1. Re-evaluate Your Core Value Proposition
The most important question to ask is a blunt one: Is your product just a thin wrapper around an OpenAI API? If the latest GPT-4o update could be replicated by a competitor in a weekend, your business
is built on unstable ground. A true value proposition isn't just about using AI; it's about how you use it to solve a specific problem for a specific audience in a way that’s hard to copy. Audit your features. Which ones rely solely on a generic large language model (LLM) call, and which ones are powered by your unique insights, proprietary data, or specialized workflow? The goal is to move from being a 'user' of AI to being a 'leverager' of AI within a durable business model.
2. Assess Your Data Moat
In the age of AI, data isn't just the new oil—it's the new defensibility. While OpenAI provides the engine, your proprietary data is the high-octane fuel. What unique datasets does your company possess? This could be customer interaction history, industry-specific technical information, or user behavior patterns that no public model has access to. A successful AI strategy often involves fine-tuning a general model with this specific data to create a specialized, higher-performing tool. If you aren't actively collecting, cleaning, and structuring data that gives you an edge, you're missing your biggest opportunity to build a lasting competitive advantage. Your roadmap should have a clear plan for strengthening this data moat, not just for building more features.

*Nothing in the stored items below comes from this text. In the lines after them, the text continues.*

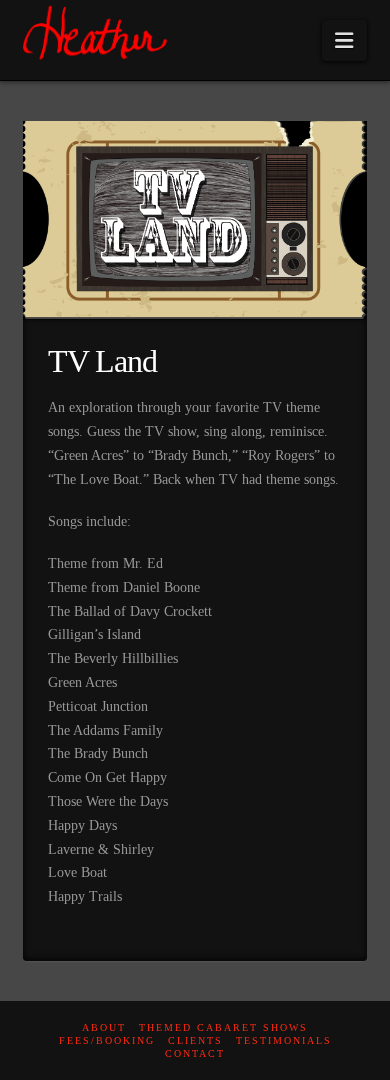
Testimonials (284, 1040)
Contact (195, 1053)
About (104, 1027)
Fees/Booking (107, 1040)
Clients (195, 1040)
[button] (344, 40)
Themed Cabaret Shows (223, 1027)
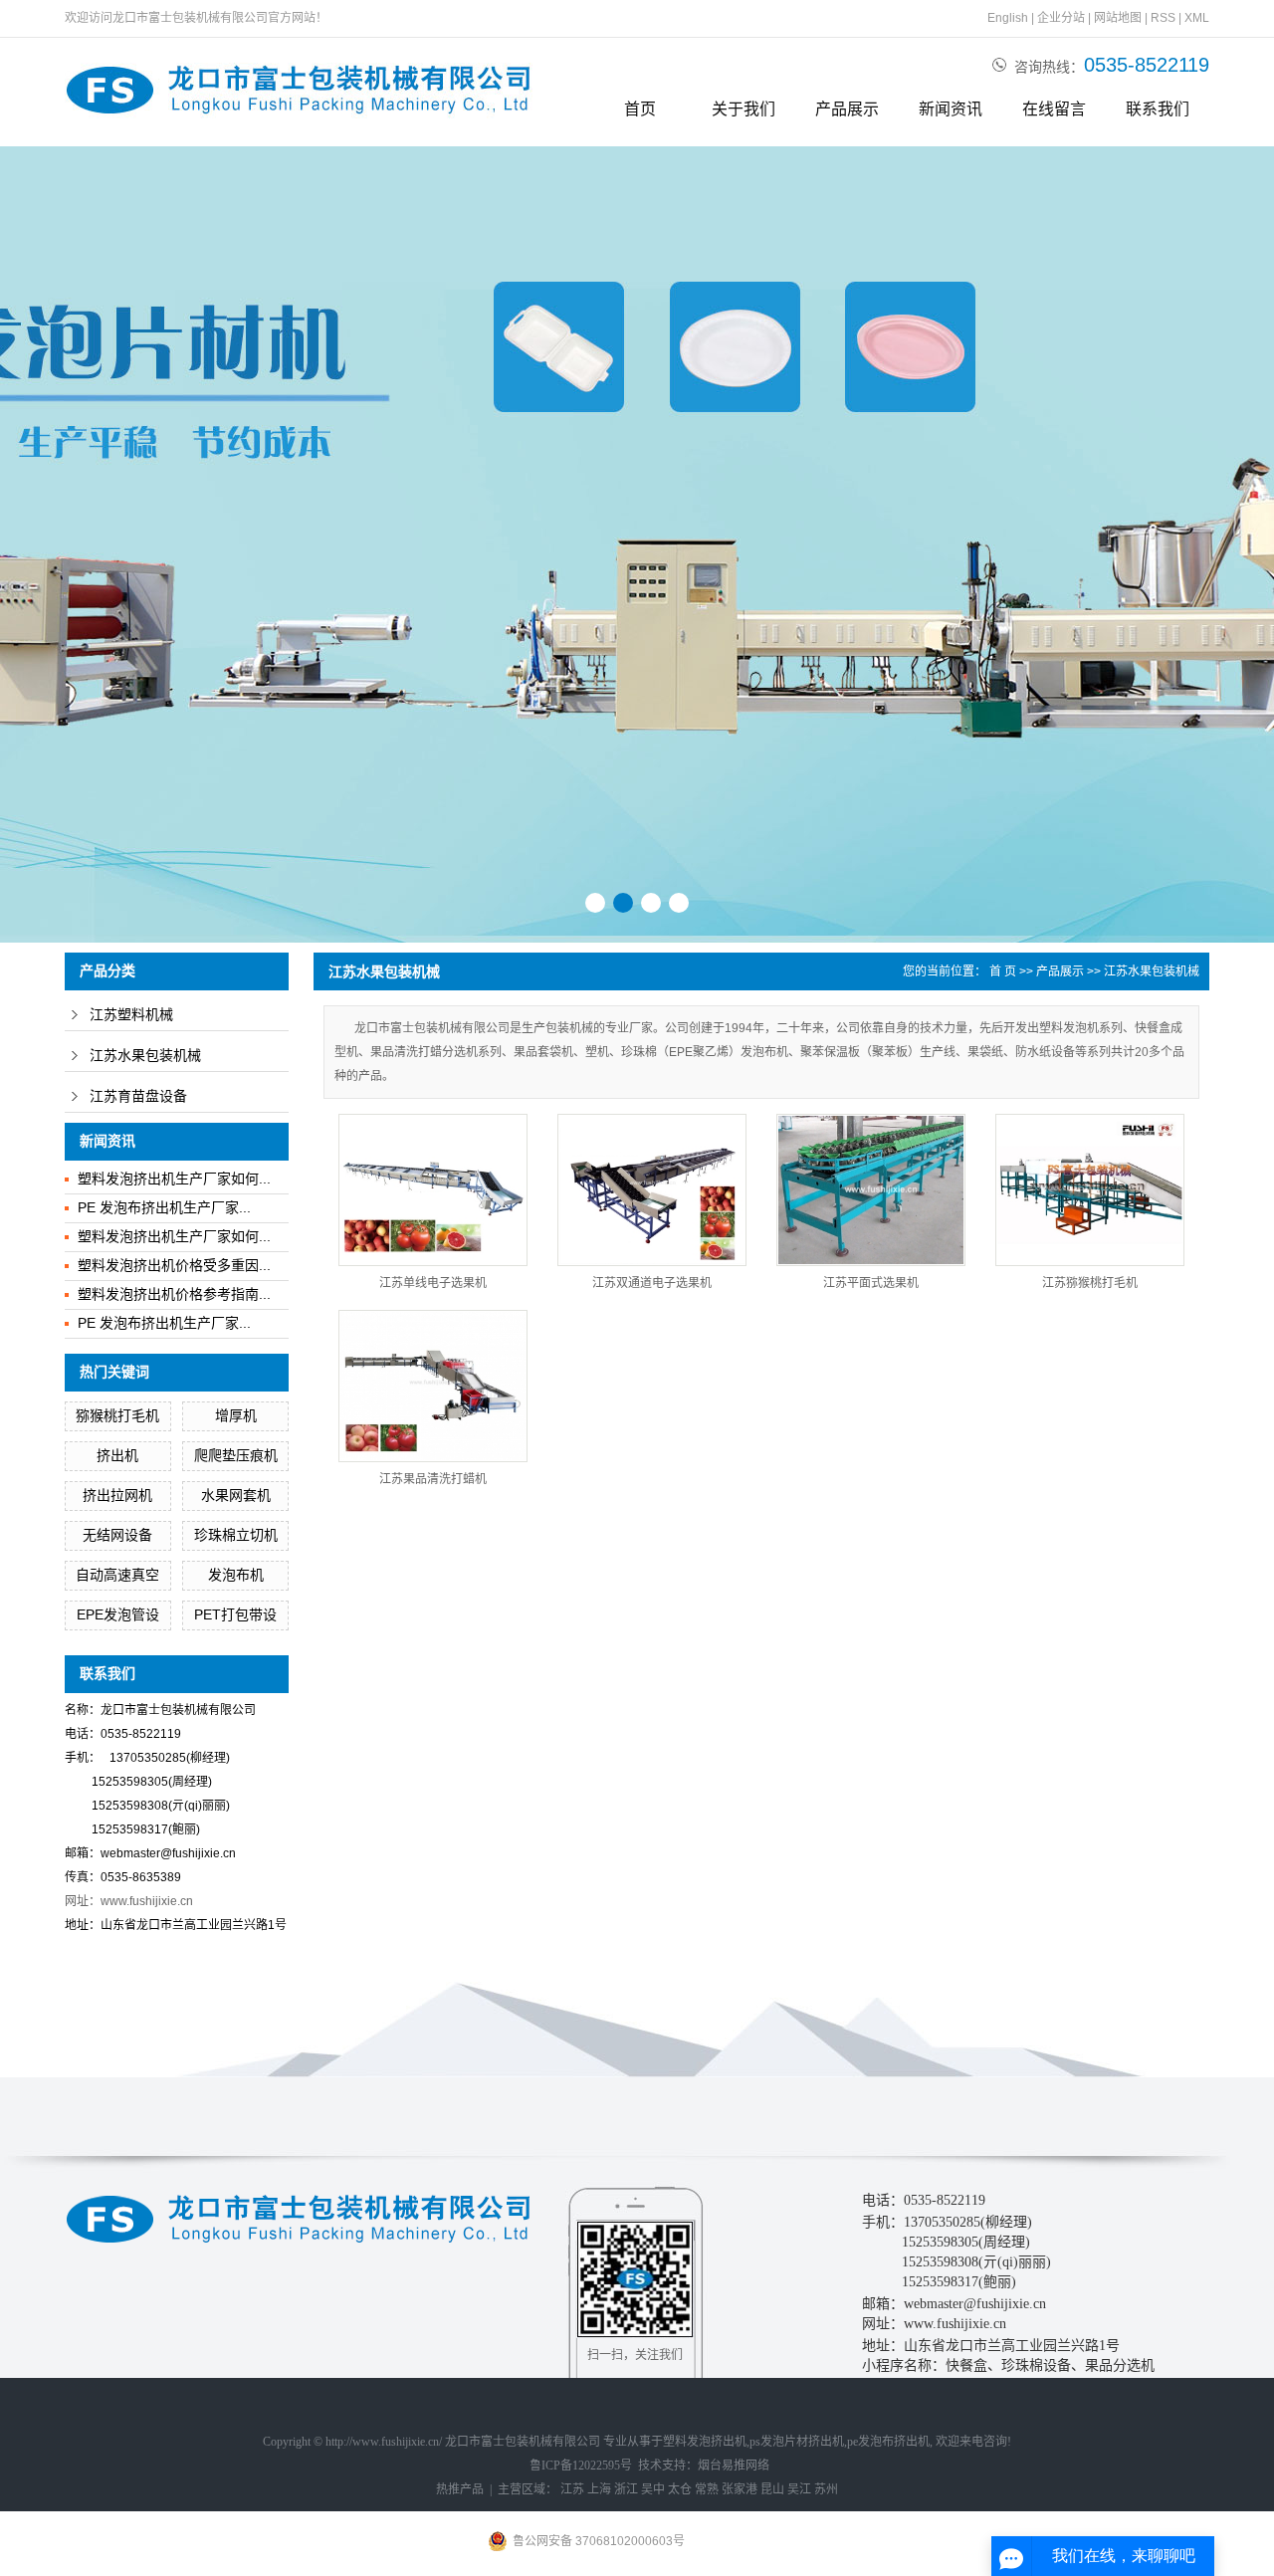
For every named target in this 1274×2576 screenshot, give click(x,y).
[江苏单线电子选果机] (433, 1190)
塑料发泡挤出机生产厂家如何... (174, 1178)
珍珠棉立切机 (236, 1535)
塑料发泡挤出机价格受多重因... (174, 1265)
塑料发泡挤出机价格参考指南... (174, 1294)
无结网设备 (117, 1535)
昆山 (772, 2489)
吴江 (799, 2489)
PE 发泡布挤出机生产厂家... (164, 1207)
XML (1196, 18)
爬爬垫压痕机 (236, 1455)
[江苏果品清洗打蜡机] (433, 1386)
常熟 (707, 2489)
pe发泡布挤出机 (888, 2442)
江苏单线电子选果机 (433, 1283)
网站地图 (1118, 18)
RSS (1163, 18)
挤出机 (117, 1455)
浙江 (626, 2489)
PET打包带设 (235, 1614)
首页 (640, 109)
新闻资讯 (950, 109)
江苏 (572, 2489)
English (1007, 18)
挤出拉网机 (117, 1495)
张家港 (739, 2489)
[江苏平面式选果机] (870, 1190)
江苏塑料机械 (131, 1014)
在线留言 (1054, 109)
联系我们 (1157, 109)
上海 (599, 2489)
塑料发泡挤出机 (704, 2442)
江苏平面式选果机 (871, 1283)
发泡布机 (236, 1575)
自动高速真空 (117, 1575)
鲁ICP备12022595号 (581, 2465)
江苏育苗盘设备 (138, 1096)
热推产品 (460, 2489)
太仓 (680, 2489)
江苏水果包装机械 (145, 1055)
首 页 (1002, 971)
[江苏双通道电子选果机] (651, 1190)
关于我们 (743, 109)
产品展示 (847, 109)
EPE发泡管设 (118, 1614)
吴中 (653, 2489)
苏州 (826, 2489)
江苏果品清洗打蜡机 (433, 1479)
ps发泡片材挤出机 (796, 2442)
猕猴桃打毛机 (117, 1415)
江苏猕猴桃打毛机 (1090, 1283)
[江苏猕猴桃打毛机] (1089, 1190)
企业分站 (1061, 18)
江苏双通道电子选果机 (652, 1283)
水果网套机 (236, 1495)
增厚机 (236, 1415)
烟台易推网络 (733, 2465)
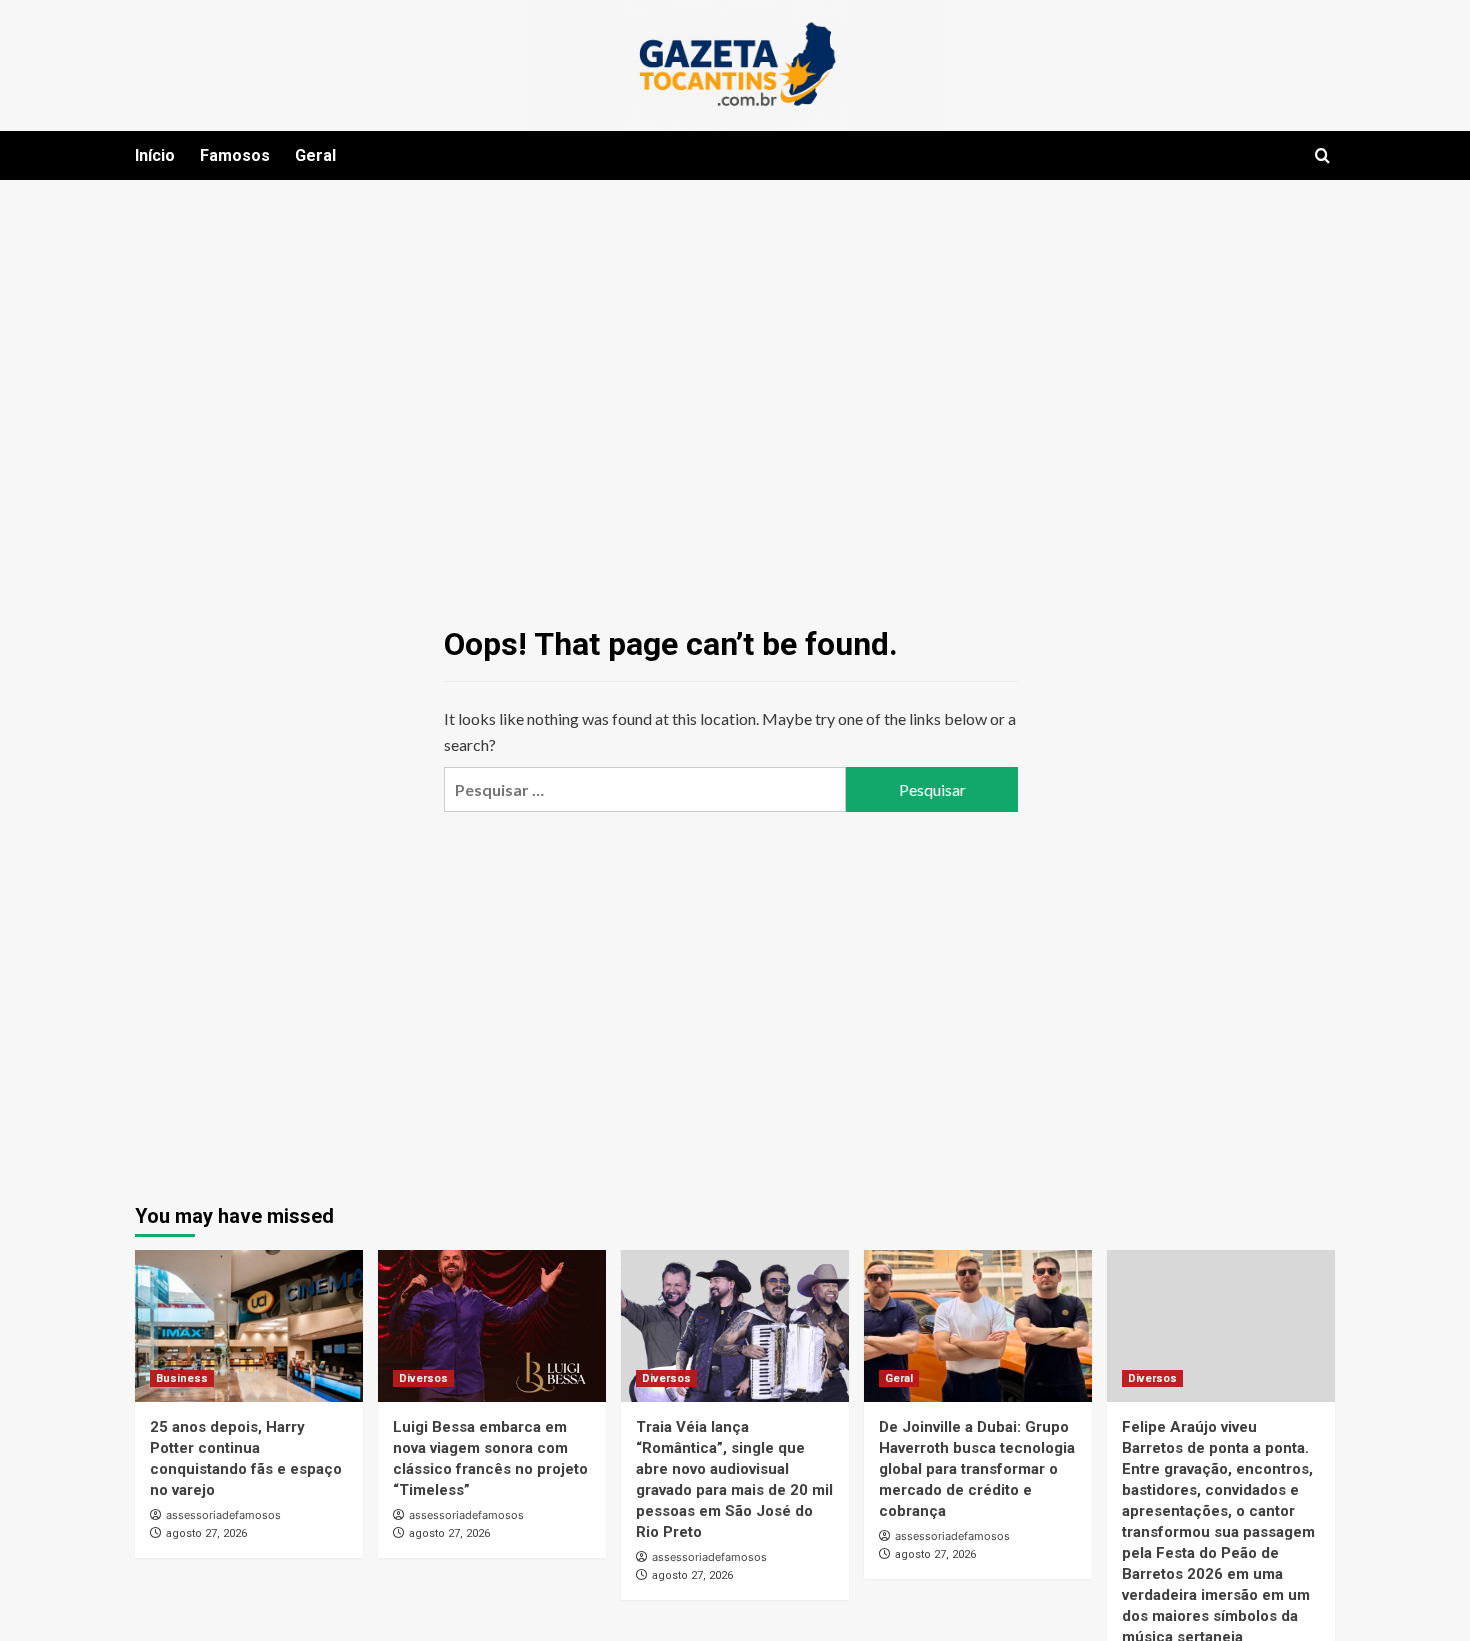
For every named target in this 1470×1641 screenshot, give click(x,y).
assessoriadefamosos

3. Scrutinize Your Technical Dependency
Vendor lock-in is an age-old risk, but it moves at hyperspeed with AI. Are you architected in a way that makes it difficult to switch LLM providers? While OpenAI is the dominant player, strong alternatives exist from Google (Gemini), Anthropic (Claude), and a vibrant open-source community (Llama, Mistral). A resilient tech stack treats the foundational model as a swappable component. This isn't just about hedging against OpenAI's price hikes or outages; it's about strategic flexibility. A different model might be cheaper, faster, or better for a specific task. Auditing your architecture for 'model agility' ensures you can always use the best tool for the job, not just the one you started with.
4. Calculate Your True Cost of AI
API calls can feel abstract until the monthly bill arrives. Many companies are flying blind when it comes to the unit economics of their AI features. Are you tracking costs on a per-user or per-feature basis? Do you know which features are driving the majority of your token consumption? The next OpenAI update will likely come with a new pricing structure—it could be cheaper, or it could make your current high-volume use case prohibitively expensive. Your audit needs to produce a clear picture of your AI-related spend. This enables you to price your own products correctly, identify inefficiencies, and model the financial impact of future AI provider updates before they happen.
5. Interrogate the User Experience
Simply adding a chatbot or a text-generation feature isn't an automatic win for the user. In fact, it can add friction, confusion, or 'hallucination'-driven errors. Step back and audit the actual user journey. Is the AI-powered feature genuinely saving time and effort, or is it a novelty that wears off? Talk to your users. Look at the analytics. Where are they getting stuck? A common mistake is using a powerful generative model for a task that a simpler, more reliable rules-based system could handle better. The best AI is often invisible, seamlessly enhancing the user’s ability to achieve their goals. Ensure your roadmap is focused on solving user problems, not just deploying impressive technology.